# Stated task
Reproduce word for word the items from their first line through the line containing "tap(38, 79)", including both of those lines.

# Input data

────────────────────────────────────────

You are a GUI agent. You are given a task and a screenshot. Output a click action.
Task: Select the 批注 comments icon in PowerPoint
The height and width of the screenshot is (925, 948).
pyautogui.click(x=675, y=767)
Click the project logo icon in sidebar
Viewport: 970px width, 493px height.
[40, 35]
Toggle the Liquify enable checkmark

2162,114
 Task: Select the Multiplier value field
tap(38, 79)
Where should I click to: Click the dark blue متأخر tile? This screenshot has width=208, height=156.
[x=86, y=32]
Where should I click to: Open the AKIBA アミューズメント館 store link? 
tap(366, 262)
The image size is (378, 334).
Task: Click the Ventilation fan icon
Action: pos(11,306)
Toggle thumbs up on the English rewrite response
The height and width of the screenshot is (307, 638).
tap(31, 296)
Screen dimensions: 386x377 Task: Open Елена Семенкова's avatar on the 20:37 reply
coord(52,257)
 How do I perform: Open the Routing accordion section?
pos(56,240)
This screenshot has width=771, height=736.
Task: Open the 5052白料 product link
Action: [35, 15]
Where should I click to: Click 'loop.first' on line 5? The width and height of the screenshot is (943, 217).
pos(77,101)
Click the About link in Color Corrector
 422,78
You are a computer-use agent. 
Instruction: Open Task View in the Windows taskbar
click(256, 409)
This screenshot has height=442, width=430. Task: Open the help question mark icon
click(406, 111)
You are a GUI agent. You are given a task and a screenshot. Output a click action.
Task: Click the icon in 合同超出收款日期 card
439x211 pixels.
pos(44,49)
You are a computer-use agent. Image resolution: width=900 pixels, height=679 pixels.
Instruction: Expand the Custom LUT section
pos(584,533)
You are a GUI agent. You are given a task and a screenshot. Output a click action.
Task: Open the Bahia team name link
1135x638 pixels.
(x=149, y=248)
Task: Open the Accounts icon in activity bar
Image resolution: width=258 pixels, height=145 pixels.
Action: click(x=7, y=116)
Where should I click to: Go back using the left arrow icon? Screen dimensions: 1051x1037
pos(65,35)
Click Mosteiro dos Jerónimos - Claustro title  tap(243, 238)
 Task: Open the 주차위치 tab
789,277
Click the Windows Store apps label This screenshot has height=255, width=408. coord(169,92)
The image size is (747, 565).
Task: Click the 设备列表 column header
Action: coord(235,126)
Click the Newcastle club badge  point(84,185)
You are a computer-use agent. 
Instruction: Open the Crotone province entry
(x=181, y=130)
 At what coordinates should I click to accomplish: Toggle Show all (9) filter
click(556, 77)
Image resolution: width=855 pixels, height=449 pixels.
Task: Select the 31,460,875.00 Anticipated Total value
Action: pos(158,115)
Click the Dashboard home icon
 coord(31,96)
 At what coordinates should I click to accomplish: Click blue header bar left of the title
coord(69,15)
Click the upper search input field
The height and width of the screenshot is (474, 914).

────────────────────────────────────────

# Solution
You are a GUI agent. You are given a task and a screenshot. Output a click action.
Task: Select the 批注 comments icon in PowerPoint
The height and width of the screenshot is (925, 948).
pyautogui.click(x=675, y=767)
Click the project logo icon in sidebar
Viewport: 970px width, 493px height.
[40, 35]
Toggle the Liquify enable checkmark

2162,114
 Task: Select the Multiplier value field
tap(38, 79)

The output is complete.